Some women, before a big date or perhaps a romantic mini-break, actually book themselves in for a treatment of vaginal steaming. Presumably, they sit back, spread their legs and allow steam to gently (I hope) cleanse their vagina. But what temperature is the steam, where (exactly) does it go, and how on earth is steam any better at cleaning than plain water?
The treatments are usually done a day or two after the woman's period ends, and "heals any
imbalances" in the vagina. Which suggests I've been walking around with an unbalanced vagina for years.

Vaginoplasty is another trend, where you can shape your vagina into the desired shape. But what is this desired shape and who has a vagina that needs to be cosmetically re-modelled before sex? Poetry aside, vaginas are weird-looking things - they’re so un-pretty, I’m unsure what a “beautiful” vagina is supposed to look like. Perhaps we’ve been going overboard with the flower metaphors and some women actually want their vaginas to look like a rose.
Symmetry and neatness are listed as the longed-for traits, but this raises a whole new set of questions - is everyone else measuring their vaginas for perfect symmetry?

Now London’s getting in on America’s vaginal fashion trends, with salons offering "vaginal
rejuvenation" for hundreds of pounds.
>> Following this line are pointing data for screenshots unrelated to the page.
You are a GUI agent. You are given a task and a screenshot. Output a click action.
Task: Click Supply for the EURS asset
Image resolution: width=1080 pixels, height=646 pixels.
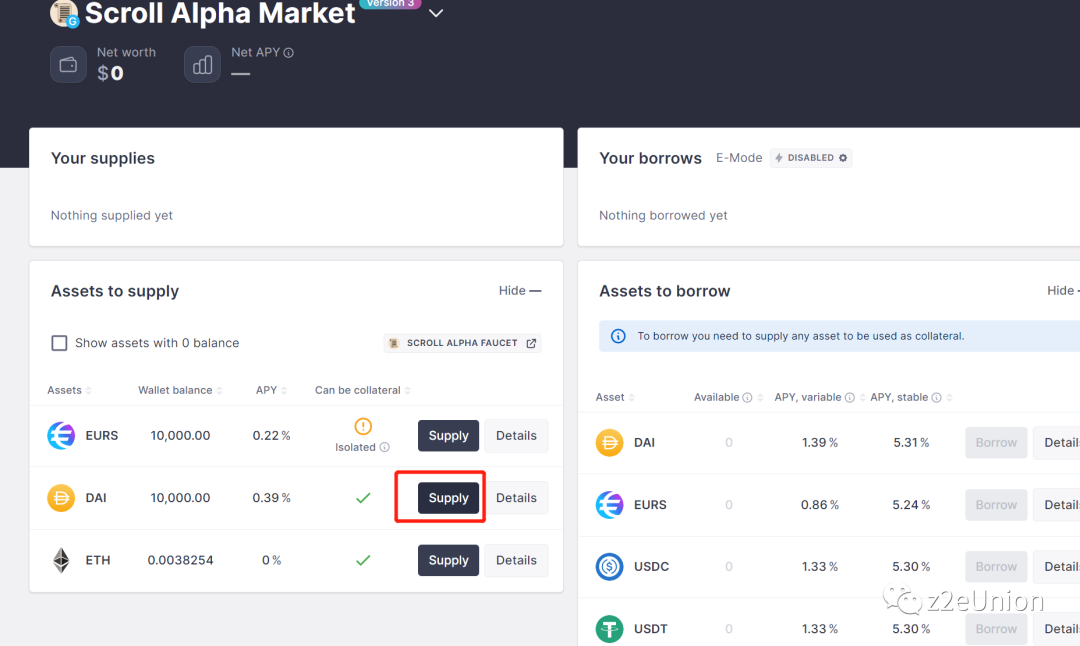448,436
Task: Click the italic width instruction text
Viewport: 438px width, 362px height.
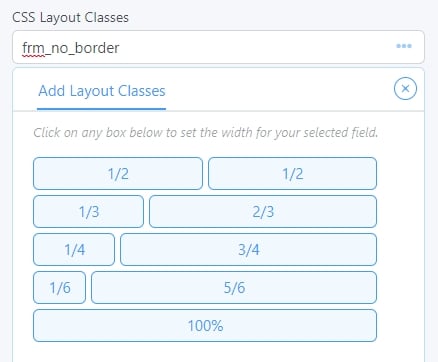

Bad news for students then (and most other people), who will undoubtedly struggle to afford an appropriately-preened vagina. Maybe it can be a special treat that a couple saves up for once a year, when they can enjoy annual sex day with properly presented sexual organs.

The vagina is apparently rejuvenated by a costly serum, which was originally created to treat wounds, but has moved on to a new life sprucing up female genitals. Magically, this serum can improve "vaginal function" and "tighten and firm the vaginal walls".

I’m not surprised that these treatments exist, but I’m a little scared that women—even one, solitary woman—is paying for them. There are women out there who are so anxious about what their partner will think about their vaginas, that they spend hundreds of pounds making them look “nice”.

But they need to stop this. They really do. No one envies the sex life of a woman complimented on her jojoba and rosemary scents. No one envies the sex life of a woman whose partner notices her jojoba and rosemary scents.

Vaginas are weird and they are hairy and that’s how they’re supposed to be. We need to stop worrying out what our poor vaginas look like during sex. It’s how they feel that really counts. OK?